Tools for generating synthetic TIDES-compliant data files from GTFS inputs.
The generate_vehicle_locations.py
script creates synthetic vehicle location data that follows the TIDES vehicle_locations schema.
- Python 3.9 or higher
- Poetry (Python package manager)
- GTFS data files (routes.txt, trips.txt, stops.txt, stop_times.txt)
# Install Poetry if you haven't already
curl -sSL https://install.python-poetry.org | python3 -
# Clone and install project
git clone https://github.com/your-username/tides-generator.git
cd tides-generator
poetry install
This will create a virtual environment and install all required dependencies:
- pandas: Data manipulation library
- frictionless: Data validation toolkit
poetry run generate-vehicle-locations <gtfs_path> --routes <route_ids> --start-date <start_date> --end-date <end_date> [--output <output_file>]
Arguments:
gtfs_path
: Path to directory containing GTFS files--routes
: Comma-separated list of route IDs to generate data for--start-date
: Start date in YYYY-MM-DD format--end-date
: End date in YYYY-MM-DD format--output
: Output file path (default: vehicle_locations.csv)
Example:
# Generate one day of data for route 1
poetry run generate-vehicle-locations septa-gtfs-bus --routes 1 --start-date 2024-01-01 --end-date 2024-01-01
# Generate a month of data for multiple routes
poetry run generate-vehicle-locations septa-gtfs-bus --routes 1,2,3 --start-date 2024-01-01 --end-date 2024-01-31 --output january_locations.csv
The script generates a CSV file following the TIDES vehicle_locations schema with these fields:
- location_ping_id: Unique identifier for each location event
- service_date: Date of service
- event_timestamp: Timestamp of the location event
- trip_id_performed: ID of the performed trip
- trip_id_scheduled: ID of the scheduled trip
- trip_stop_sequence: Order of stops within the trip
- scheduled_stop_sequence: Scheduled order of stops
- vehicle_id: Vehicle identifier
- device_id: Device identifier
- pattern_id: Route pattern identifier
- stop_id: Current or next stop ID
- current_status: Vehicle status (Stopped at/In transit to)

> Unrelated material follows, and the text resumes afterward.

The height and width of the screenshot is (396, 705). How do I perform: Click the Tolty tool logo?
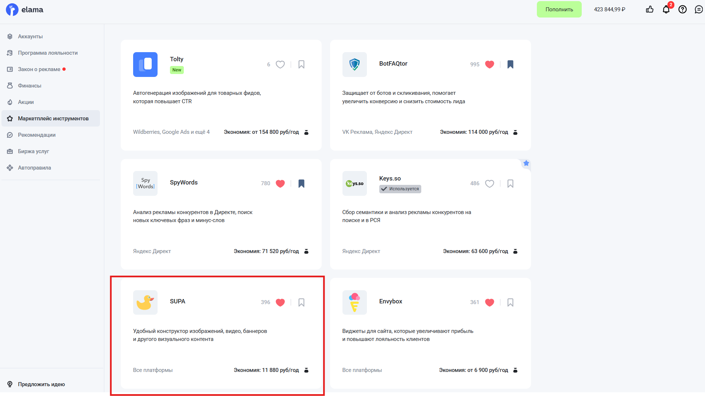(x=145, y=65)
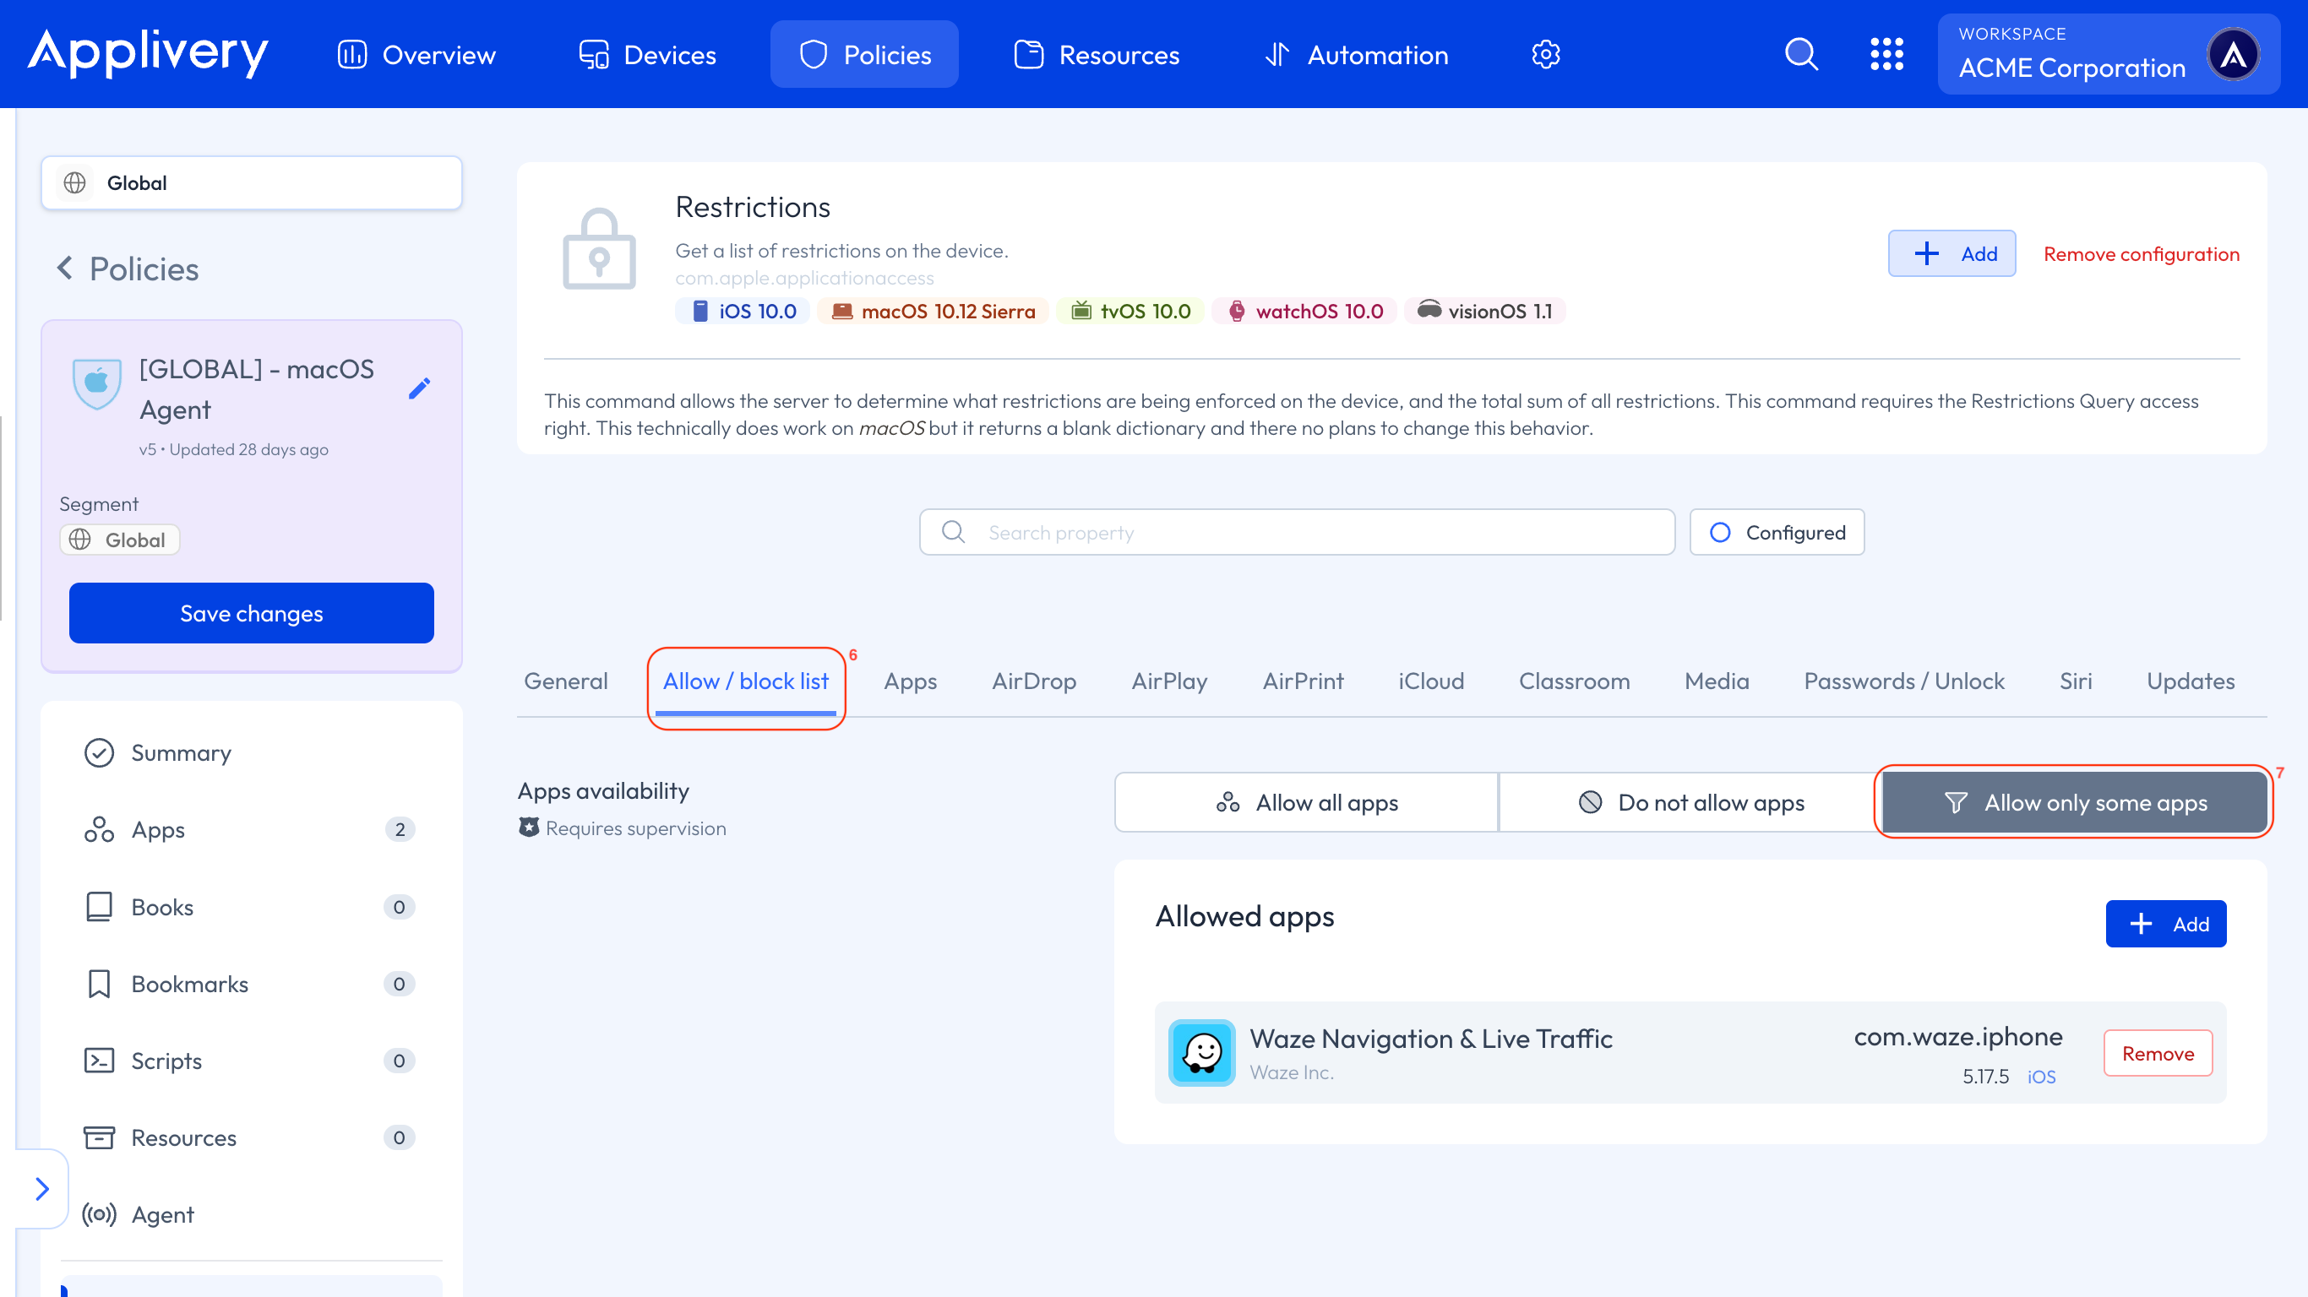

- latitude: Vehicle latitude
- longitude: Vehicle longitude
- gps_quality: GPS signal quality
- heading: Vehicle heading in degrees
- speed: Vehicle speed in meters per second
- odometer: Vehicle odometer reading
- schedule_deviation: Schedule adherence in seconds
- headway_deviation: Headway adherence in seconds
- trip_type: Type of trip (In service/Deadhead/etc.)
- schedule_relationship: Stop status (Scheduled/Skipped/etc.)
The generated data includes realistic vehicle movements interpolated between stops, with appropriate status changes, speed variations, and schedule deviations.
The validate_vehicle_locations.py
script validates generated files against the TIDES schema using the frictionless data toolkit.
The validator is included in the main package installation.
poetry run validate-vehicle-locations <vehicle_locations.csv>
Example:
# Validate a generated file
poetry run validate-vehicle-locations test_vehicle_locations.csv
The validator will check that:
- All required fields are present
- Field values match their specified types
- Values are within allowed ranges
- Enumerated fields contain valid values
- Foreign key references are valid
If validation fails, the script will output detailed error messages indicating which rows and fields have issues.